Let $$ \alpha = x^TAx \enspace x\in \mathbf{R}^{nx1}, A \in \mathbf{R}^{nxn} $$
How do I compute the derivative $\Large \frac{\partial\alpha}{\partial x}$ without using the coordinate way i.e, writing A in terms of $\large A = (a_{ij})$
My attempt is as follows (using the product rule):
$$ \begin{align} \frac{\partial\alpha}{\partial x} = &\frac{\partial(x^TAx)}{\partial x}\\ =&\frac{\partial(x^TA)x}{\partial x} + x^TA\frac{\partial x}{\partial x}\\ =&\frac{\partial(A^Tx)^Tx}{\partial x} + x^TAI\\ =&\left(\frac{\partial A^Tx}{\partial x}\right)^Tx+ x^TA\\ =&Ax+x^TA \end{align} $$
This is different from the answer that I find in wikipedia which says is to be:
$$ \frac{\partial\alpha}{\partial x} = x^TA+x^TA^T $$
Where am I going wrong, please present your answer in the product rule form.
The product rule is not valid for the gradients of matrix/vector expressions.
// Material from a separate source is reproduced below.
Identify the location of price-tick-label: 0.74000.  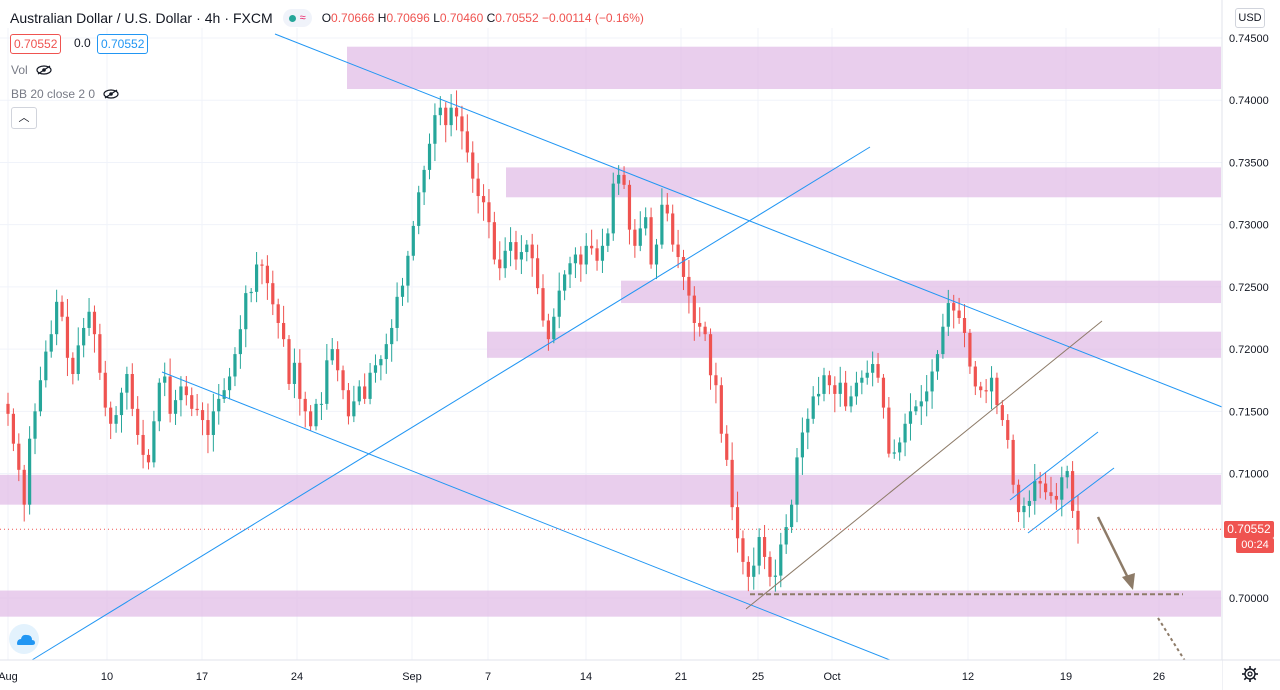
(1249, 101).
For example $$\frac{\partial(a^Tb)}{\partial x} \ne \Bigg(\frac{\partial a^T}{\partial x}\Bigg)b + a^T\Bigg(\frac{\partial b}{\partial x}\Bigg)$$ However, the product rule is valid for the differentials of such expressions $$d(a^Tb) = (da^T)b + a^T(db)$$
Note that the gradient of a vector is a matrix, which behaves differently than a vector.
But the differential of a vector is just another vector, and behaves accordingly.
So let's approach your problem using differentials. $$\eqalign{ \alpha &= x^TAx \cr d\alpha &= dx^T\,Ax + x^TA\,dx \cr &= x^TA^T\,dx + x^TA\,dx \cr \frac{\partial \alpha}{\partial x} &= x^TA^T + x^TA \cr\cr }$$